De fato, o abraço brasileiro é sempre muito comentado por europeus e norte-americanos. Lembro-me de uma foto de Elizabeth Bishop com um poeta norte-americano no Brasil, creio que era Robert Lowell, e a legenda falava exatamente da dificuldade de se tocarem com naturalidade.
No momento em que se encerra a campanha eleitoral de 98, talvez fosse bom dar um balanço nesse velho hábito brasileiro, celebrizado na canção de Gil quando partiu para o exílio: "Aquele Abraço".
O espírito da canção era irônico, mas o título pressupunha a existência de diferentes tipos de abraço, aquele era o melhor, o especial. A simples possibilidade de falar sobre muitos tipos de abraço já indica a popularidade desse gesto no Brasil.
Na minha terra, havia um homem chamado Antonio Me Abraça. Dizem que entrou num bookmaker onde se irradiava uma corrida de cavalo e gritou, ao ver que que seu cavalo preferido mantinha vários corpos luz de vantagem: "Só perde se quebrar a perna". Pois bem, o cavalo quebrou a perna e foi sacrificado.
Durante muitos anos tentei entender aquele nome.
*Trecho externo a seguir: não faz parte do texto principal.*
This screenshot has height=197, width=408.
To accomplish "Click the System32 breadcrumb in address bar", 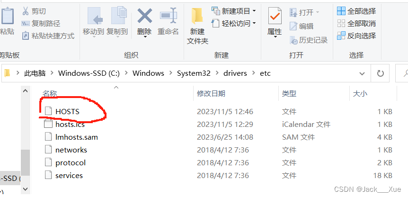I will (194, 73).
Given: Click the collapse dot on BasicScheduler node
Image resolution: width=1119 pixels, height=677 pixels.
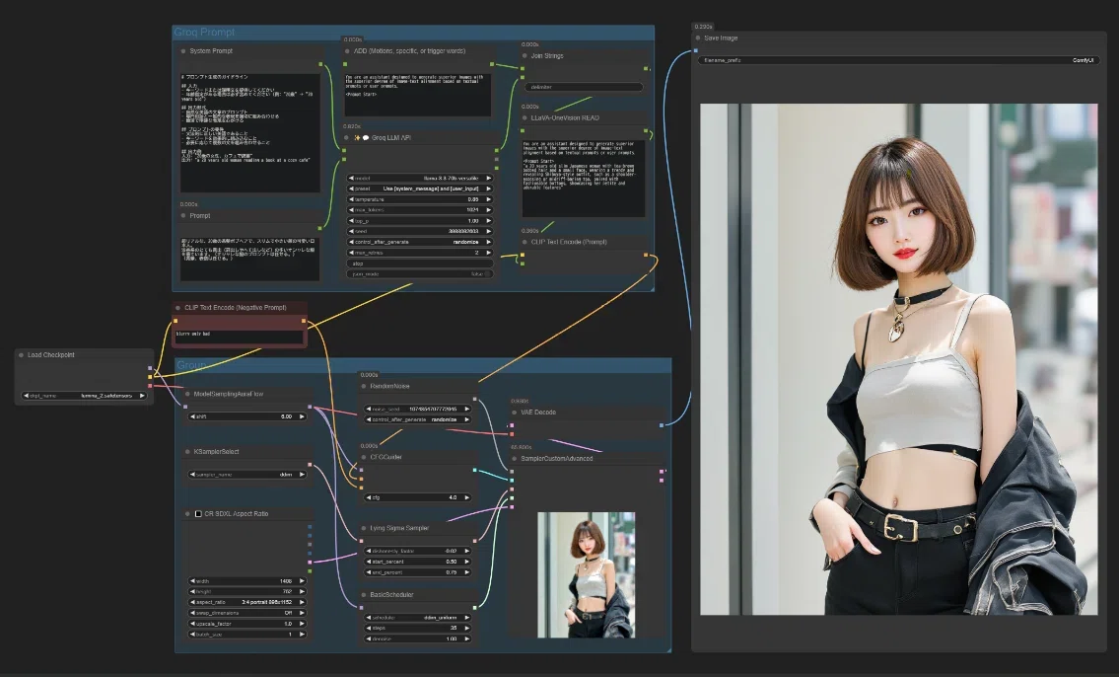Looking at the screenshot, I should click(x=364, y=595).
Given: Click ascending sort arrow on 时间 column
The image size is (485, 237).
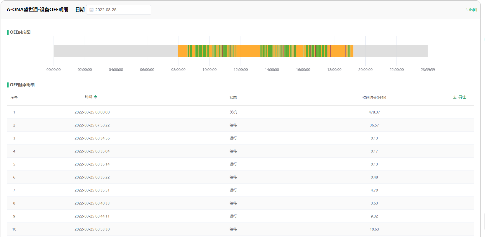Looking at the screenshot, I should tap(96, 96).
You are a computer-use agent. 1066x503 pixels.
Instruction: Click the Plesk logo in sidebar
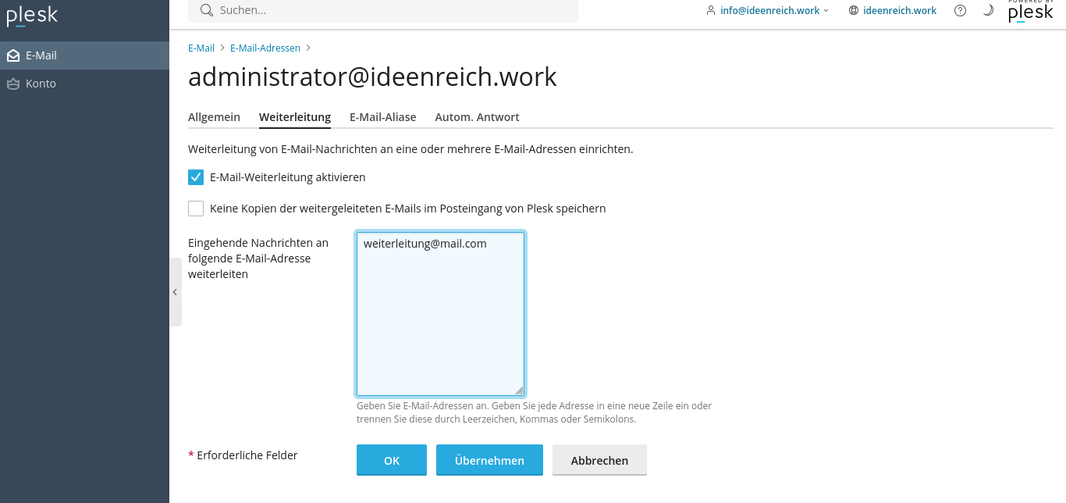tap(32, 16)
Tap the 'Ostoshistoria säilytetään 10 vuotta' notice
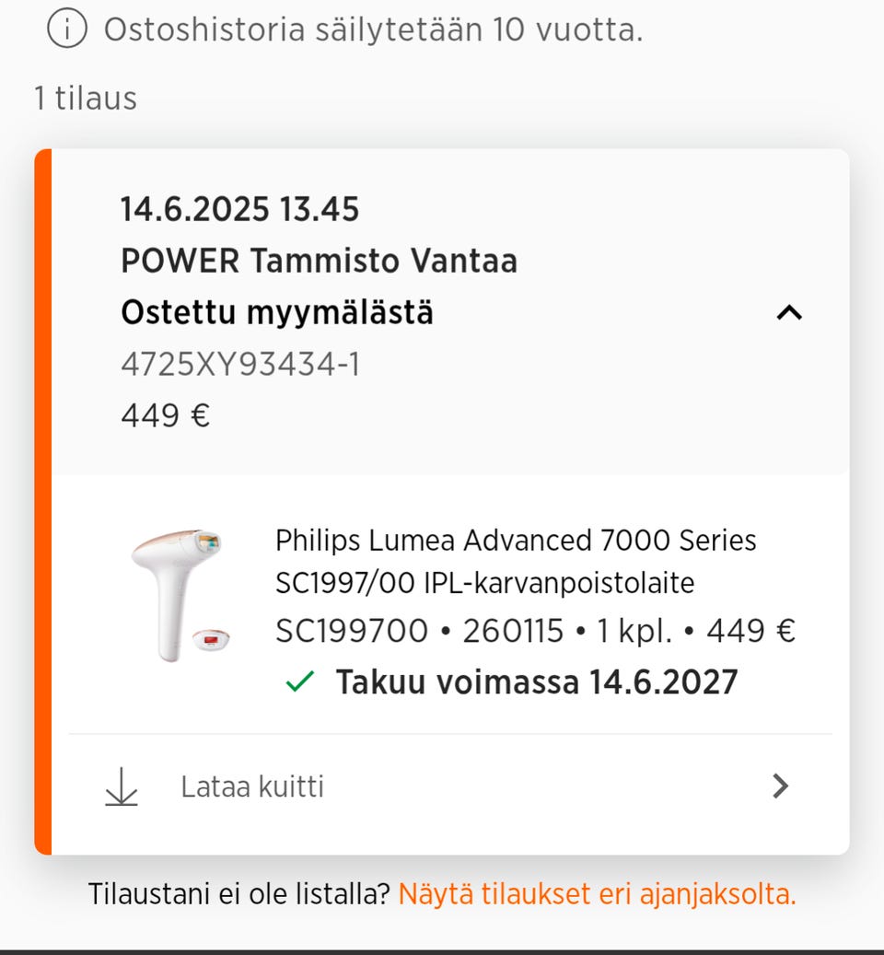884x955 pixels. (373, 29)
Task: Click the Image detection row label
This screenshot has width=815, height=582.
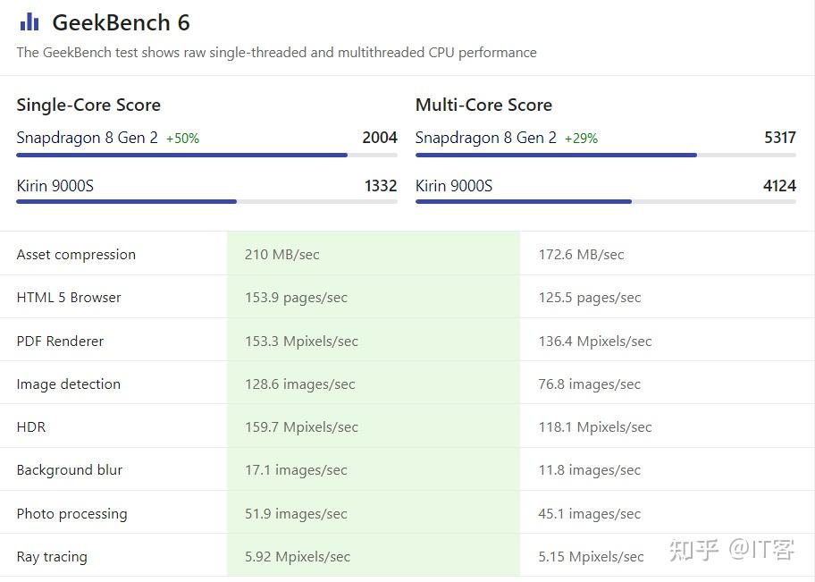Action: (x=68, y=384)
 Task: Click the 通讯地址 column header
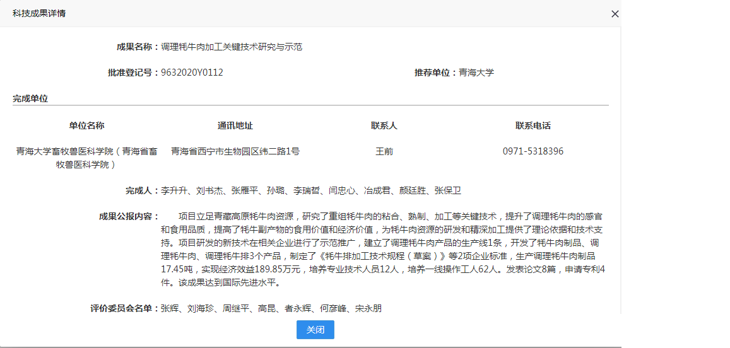coord(235,125)
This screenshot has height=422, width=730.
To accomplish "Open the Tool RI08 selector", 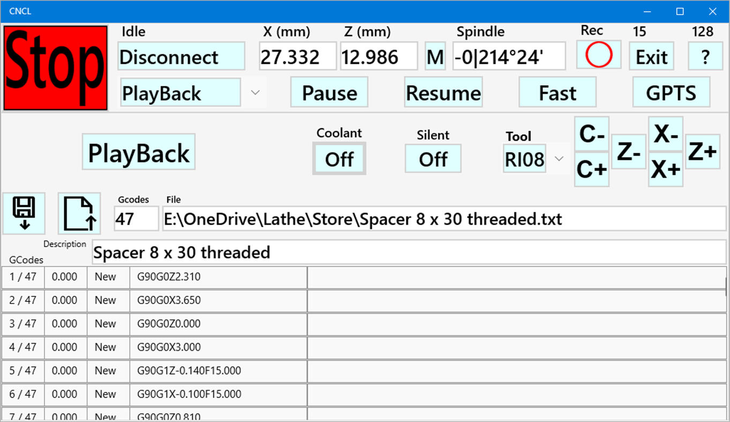I will click(524, 159).

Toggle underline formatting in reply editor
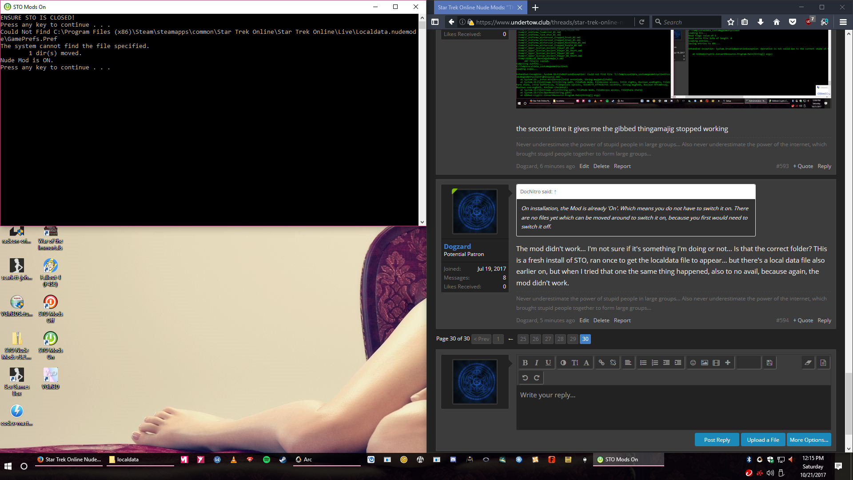coord(548,363)
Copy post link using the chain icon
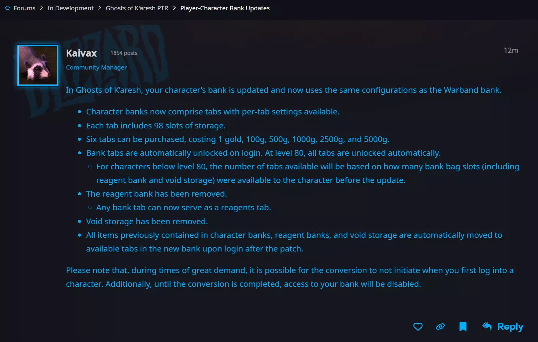The width and height of the screenshot is (538, 342). click(440, 327)
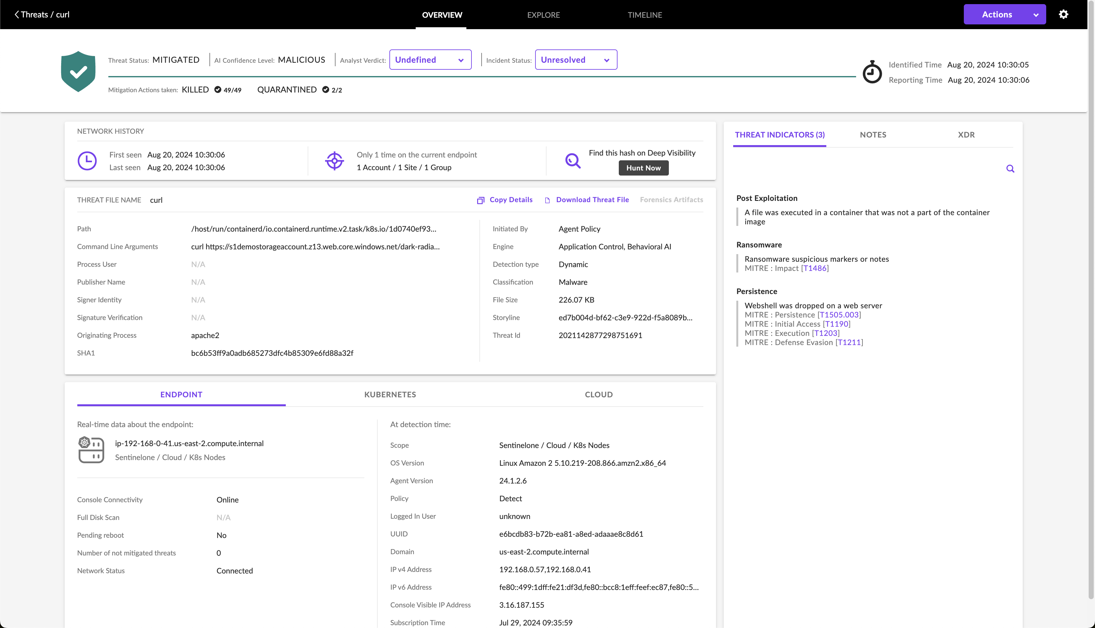
Task: Click the stopwatch icon beside Identified Time
Action: coord(872,72)
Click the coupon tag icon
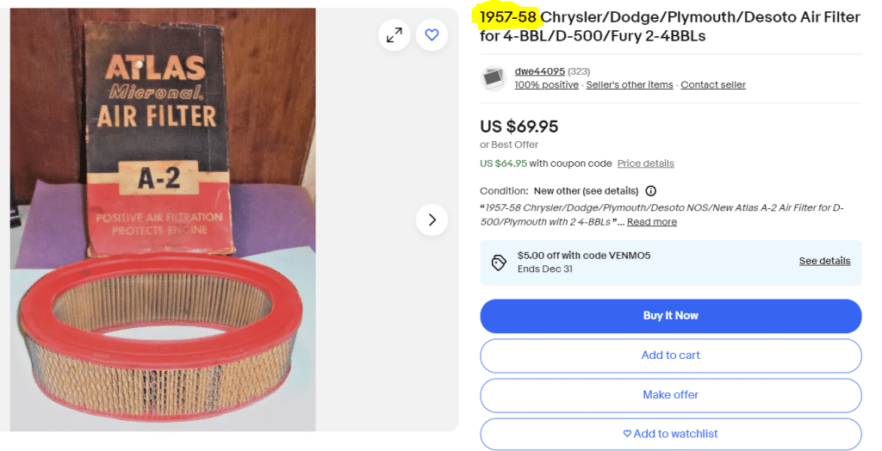Viewport: 882px width, 451px height. (499, 263)
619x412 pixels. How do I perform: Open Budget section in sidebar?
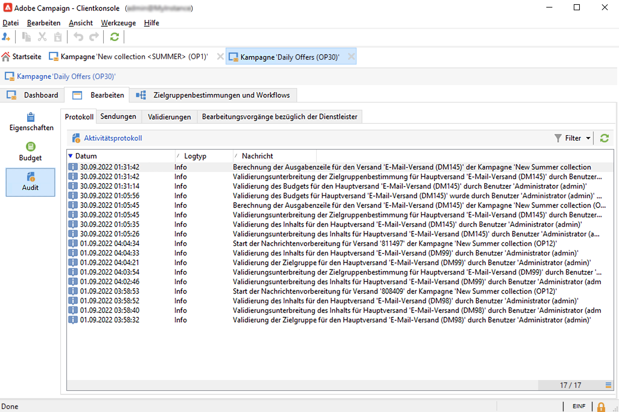point(30,152)
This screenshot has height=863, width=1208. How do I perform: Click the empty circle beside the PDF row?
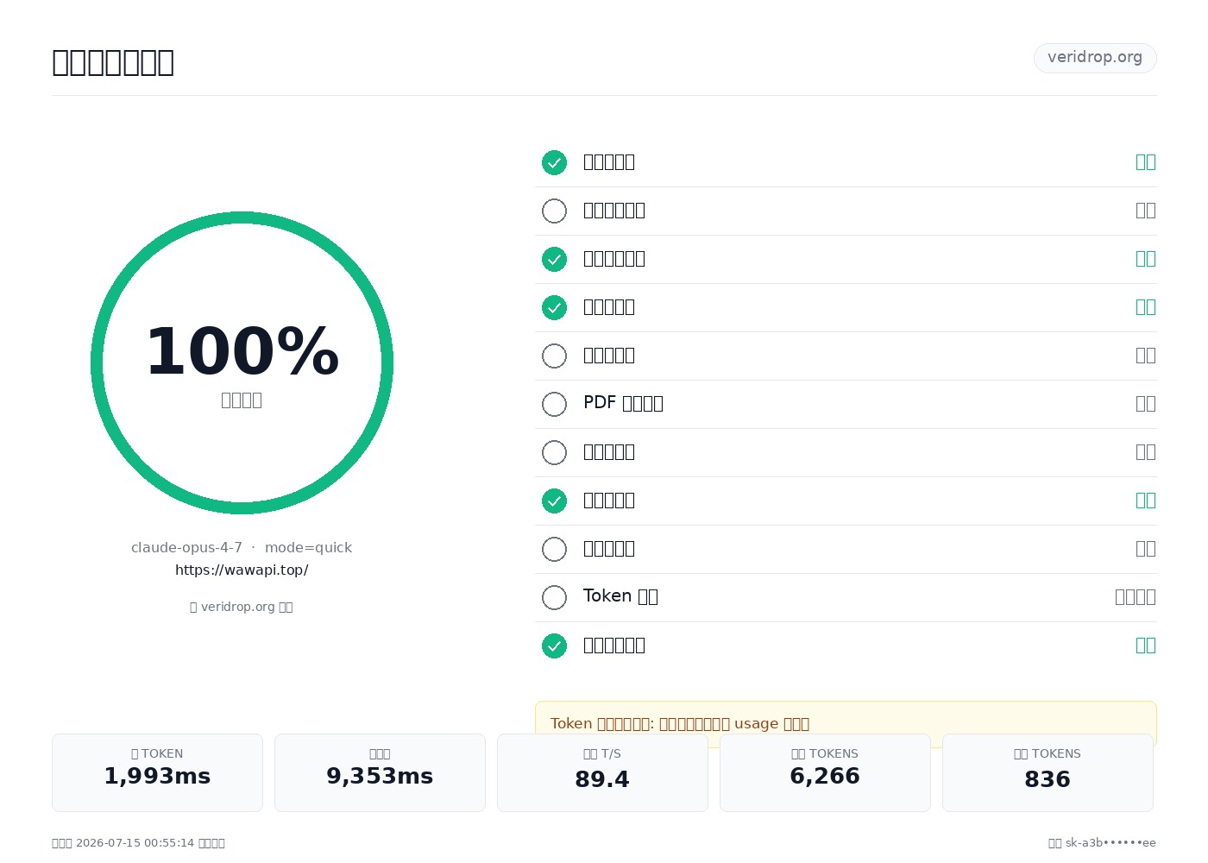coord(554,404)
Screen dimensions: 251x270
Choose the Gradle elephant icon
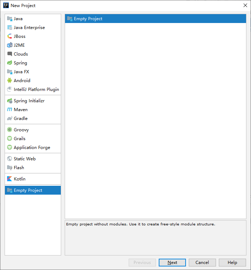click(10, 119)
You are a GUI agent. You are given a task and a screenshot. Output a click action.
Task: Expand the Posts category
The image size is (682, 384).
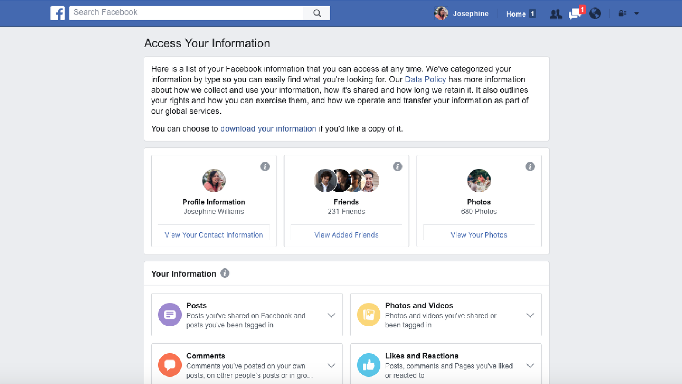click(331, 315)
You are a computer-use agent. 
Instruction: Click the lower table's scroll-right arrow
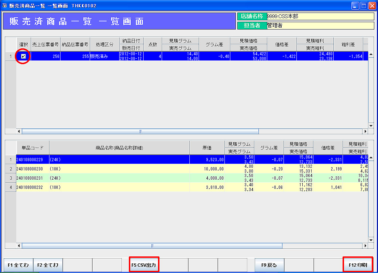(366, 246)
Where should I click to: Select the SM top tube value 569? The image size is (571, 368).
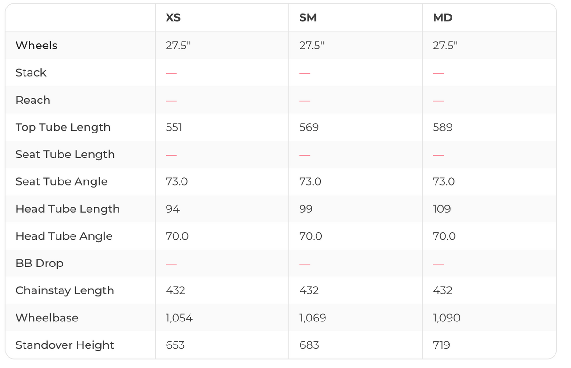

Antonio Me Abraça seria uma invocação de azar ou a própria idéia de ser abraçado por ele funcionaria como um antídoto? Hoje ele virou líder da igreja carismática e constrói heroicamente abrigo para idosos e pobres.
Quando vejo notícias de acidente com velhinhos, vem um certo sobressalto. Tudo indica que Me Abraça virou um homem de sorte e seu gesto acolhedor e envolvente tem melhorado a vida de dezenas de pessoas.
A maneira como as eleições são feitas, com predomínio da televisão, enfraqueceu um pouco a prática do abraço. Mesmo assim, no Rio, há cursos para políticos de cintura dura.
Um deles chegou até a teorizar sobre a importância do abraço redondo no processo eleitoral. A professora insistiu que o abraço tinha de envolver a pessoa, que os braços precisavam se cruzar atrás, para que ela se sentisse protegida e realmente abraçada.
Hoje, o candidato só dá abraços redondos, embora ainda deva ter muito a aprender na arte de abraçar. Seu aprendizado pode estagnar porque o contato com eleitores é cada vez menor. Num dia intenso, consegue falar com mil pessoas. Tem chovido muito e, numa campanha de dois meses, vamos supor que abrace 60 mil. É pouco para quem disputa milhões de votos.
O abraço, que, para Pierre Weill, é um grande produto brasileiro, está lentamente sendo ameaçado, não apenas no processo eleitoral, mas no próprio cotidiano do país. Ashley Montagu, num livro sobre o significado humano da pele, fala de culturas caracterizadas pelo noli mi tangere (não me toque). Não foi o nosso caso.
Mesmo as culturas do "me abraça" acabam sendo influenciadas pelo desenvolvimento tecnológico. Montagu acha que consideramos a pele algo que caiu do céu e só tomamos conhecimento de suas qualidades (flexibilidade, textura) quando envelhecemos e, mais ainda, quando ela revela os sinais públicos de decadência física. Talvez o mesmo aconteca com o abraço. Quando começar a escassear, aí então pode ser tarde.
Lembro-me de uma campanha de loja de departamento na Suécia. As sacolas de plásticos continham a frase: "Toquem uns nos outros, abracem...". Foi há tanto tempo, nem pude verificar o sucesso da campanha. Com a mudança de estação, as sacolas mudaram de tema.
Aquele abraço, no sentido de tchau, partimos para outra.